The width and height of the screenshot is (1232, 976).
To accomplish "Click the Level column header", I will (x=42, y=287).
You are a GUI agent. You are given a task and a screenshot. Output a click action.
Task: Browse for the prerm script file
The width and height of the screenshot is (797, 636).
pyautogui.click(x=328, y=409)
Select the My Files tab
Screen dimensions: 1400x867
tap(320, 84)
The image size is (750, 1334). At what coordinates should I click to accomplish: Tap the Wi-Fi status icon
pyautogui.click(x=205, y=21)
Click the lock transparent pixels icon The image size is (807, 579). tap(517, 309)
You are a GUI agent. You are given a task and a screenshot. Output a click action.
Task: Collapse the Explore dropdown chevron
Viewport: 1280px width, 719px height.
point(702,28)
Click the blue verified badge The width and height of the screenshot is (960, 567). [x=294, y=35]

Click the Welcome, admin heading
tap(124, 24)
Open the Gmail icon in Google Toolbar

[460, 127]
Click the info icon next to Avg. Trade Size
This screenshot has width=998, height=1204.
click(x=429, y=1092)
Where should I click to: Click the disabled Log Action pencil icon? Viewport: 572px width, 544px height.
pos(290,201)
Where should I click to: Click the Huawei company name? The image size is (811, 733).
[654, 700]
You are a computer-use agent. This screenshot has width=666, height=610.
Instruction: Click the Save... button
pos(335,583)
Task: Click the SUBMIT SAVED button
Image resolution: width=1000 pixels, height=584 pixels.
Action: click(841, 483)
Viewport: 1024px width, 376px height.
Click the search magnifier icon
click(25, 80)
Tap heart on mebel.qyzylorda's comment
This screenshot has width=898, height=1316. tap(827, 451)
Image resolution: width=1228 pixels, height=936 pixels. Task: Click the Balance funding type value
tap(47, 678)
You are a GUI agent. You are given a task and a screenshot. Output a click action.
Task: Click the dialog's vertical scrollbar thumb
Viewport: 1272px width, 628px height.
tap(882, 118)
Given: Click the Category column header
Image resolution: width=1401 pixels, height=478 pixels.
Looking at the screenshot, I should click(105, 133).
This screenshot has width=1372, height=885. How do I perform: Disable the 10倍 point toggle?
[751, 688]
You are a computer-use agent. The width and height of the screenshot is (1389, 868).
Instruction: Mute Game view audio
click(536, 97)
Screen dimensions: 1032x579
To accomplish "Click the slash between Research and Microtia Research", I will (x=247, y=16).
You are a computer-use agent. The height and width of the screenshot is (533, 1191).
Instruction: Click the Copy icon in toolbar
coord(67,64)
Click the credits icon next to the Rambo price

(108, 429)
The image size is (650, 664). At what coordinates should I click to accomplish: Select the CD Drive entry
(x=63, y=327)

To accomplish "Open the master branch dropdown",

- _Work request_
For the word "dropdown", find every line in the data that holds it and copy that line.

- _Answer below_
Task: Collapse the Explore dropdown chevron
To accomplish "Open the master branch dropdown",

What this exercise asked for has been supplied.